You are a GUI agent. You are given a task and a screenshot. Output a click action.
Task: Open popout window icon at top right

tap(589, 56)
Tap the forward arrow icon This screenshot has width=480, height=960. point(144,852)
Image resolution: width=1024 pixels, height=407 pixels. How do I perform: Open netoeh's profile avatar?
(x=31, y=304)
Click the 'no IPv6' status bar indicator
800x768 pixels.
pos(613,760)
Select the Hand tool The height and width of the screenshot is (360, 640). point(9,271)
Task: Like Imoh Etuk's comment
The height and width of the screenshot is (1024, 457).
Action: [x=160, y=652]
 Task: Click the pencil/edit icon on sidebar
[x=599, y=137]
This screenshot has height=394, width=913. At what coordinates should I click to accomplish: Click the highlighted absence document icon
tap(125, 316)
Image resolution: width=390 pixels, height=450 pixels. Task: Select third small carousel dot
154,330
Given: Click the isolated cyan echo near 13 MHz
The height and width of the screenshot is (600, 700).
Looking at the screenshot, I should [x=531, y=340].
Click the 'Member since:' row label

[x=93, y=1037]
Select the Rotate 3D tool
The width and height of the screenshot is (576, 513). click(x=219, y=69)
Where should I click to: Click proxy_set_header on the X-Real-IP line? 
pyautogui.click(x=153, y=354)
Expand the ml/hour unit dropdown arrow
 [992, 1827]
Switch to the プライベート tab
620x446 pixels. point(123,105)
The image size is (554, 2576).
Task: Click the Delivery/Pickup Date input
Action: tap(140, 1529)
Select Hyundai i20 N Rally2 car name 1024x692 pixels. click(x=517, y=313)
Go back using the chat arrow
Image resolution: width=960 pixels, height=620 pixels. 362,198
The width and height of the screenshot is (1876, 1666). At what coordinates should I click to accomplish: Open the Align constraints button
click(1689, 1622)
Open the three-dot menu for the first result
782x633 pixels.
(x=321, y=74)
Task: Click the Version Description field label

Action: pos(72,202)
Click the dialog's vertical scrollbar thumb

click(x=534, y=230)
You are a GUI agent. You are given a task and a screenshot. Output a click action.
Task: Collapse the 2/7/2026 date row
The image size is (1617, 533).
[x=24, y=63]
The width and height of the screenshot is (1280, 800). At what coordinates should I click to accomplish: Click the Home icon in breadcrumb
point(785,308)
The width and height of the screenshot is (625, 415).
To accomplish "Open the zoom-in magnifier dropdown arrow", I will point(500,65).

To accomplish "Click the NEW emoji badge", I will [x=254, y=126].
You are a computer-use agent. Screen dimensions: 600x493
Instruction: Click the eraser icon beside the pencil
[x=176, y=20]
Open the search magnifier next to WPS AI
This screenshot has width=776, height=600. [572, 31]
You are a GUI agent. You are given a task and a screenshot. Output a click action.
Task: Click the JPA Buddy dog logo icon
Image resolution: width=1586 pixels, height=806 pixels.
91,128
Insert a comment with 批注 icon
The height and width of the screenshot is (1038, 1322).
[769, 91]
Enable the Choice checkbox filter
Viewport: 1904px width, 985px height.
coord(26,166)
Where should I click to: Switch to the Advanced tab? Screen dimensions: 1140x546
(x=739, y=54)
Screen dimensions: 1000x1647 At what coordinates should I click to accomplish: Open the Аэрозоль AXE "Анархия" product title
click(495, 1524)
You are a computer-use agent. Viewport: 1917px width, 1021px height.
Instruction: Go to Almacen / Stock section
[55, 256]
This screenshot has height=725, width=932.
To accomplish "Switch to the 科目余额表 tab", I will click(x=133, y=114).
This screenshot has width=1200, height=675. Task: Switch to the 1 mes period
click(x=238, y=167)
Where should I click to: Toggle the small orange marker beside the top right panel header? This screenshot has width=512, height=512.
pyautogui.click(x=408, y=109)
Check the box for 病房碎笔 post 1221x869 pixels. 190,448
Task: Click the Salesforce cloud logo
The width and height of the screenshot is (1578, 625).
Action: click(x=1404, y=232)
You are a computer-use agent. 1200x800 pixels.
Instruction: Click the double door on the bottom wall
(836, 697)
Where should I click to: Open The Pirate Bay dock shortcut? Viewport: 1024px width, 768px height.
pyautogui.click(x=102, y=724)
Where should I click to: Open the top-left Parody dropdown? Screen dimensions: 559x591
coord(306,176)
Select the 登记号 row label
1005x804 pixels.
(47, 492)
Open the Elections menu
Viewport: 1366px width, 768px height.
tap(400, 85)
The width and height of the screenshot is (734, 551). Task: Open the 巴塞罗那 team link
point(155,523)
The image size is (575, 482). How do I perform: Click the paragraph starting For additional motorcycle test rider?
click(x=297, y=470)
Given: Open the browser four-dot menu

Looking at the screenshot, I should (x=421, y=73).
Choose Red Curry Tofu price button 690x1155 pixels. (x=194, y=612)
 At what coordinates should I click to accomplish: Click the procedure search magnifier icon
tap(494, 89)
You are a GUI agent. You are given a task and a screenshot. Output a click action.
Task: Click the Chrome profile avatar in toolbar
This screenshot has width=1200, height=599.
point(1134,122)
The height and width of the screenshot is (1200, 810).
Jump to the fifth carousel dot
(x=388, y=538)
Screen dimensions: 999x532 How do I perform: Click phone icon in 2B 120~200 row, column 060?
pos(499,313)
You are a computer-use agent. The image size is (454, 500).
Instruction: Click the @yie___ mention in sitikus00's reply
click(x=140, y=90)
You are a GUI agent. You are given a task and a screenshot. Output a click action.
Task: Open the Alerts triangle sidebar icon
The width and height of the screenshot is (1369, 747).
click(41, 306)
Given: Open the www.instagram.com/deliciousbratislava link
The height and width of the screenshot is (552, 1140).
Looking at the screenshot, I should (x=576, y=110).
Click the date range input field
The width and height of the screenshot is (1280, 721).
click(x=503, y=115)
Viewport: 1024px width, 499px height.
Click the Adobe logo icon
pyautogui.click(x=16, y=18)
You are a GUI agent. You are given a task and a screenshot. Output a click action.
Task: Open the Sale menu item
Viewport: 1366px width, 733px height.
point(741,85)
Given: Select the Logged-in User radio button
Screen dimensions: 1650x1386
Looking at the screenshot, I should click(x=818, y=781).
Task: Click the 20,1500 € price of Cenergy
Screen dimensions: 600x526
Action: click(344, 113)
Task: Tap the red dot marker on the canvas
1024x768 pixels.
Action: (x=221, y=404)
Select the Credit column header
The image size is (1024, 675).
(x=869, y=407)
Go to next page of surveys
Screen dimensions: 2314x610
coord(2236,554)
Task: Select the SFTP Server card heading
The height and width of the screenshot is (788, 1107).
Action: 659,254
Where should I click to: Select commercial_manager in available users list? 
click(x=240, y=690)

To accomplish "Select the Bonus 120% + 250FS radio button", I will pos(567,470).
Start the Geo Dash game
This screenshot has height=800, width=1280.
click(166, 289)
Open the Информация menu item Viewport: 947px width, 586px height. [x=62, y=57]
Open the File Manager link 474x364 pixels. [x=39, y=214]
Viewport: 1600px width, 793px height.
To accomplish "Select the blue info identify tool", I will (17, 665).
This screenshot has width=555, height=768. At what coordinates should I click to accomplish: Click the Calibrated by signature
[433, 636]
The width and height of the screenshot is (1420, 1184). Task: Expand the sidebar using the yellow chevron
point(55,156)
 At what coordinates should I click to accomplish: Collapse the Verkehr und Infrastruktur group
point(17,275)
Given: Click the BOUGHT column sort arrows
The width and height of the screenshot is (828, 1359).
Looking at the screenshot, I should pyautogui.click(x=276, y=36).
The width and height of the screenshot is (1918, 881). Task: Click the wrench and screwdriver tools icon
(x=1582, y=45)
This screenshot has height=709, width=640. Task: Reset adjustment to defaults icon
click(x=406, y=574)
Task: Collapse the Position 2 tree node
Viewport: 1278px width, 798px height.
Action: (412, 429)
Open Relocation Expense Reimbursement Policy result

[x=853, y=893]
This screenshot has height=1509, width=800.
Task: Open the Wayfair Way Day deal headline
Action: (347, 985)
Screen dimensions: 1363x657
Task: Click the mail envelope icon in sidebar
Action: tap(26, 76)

* **Goal of the exercise**
Where a line above contains the string "item", tally it, then give the number alone.

* **Finished task**
2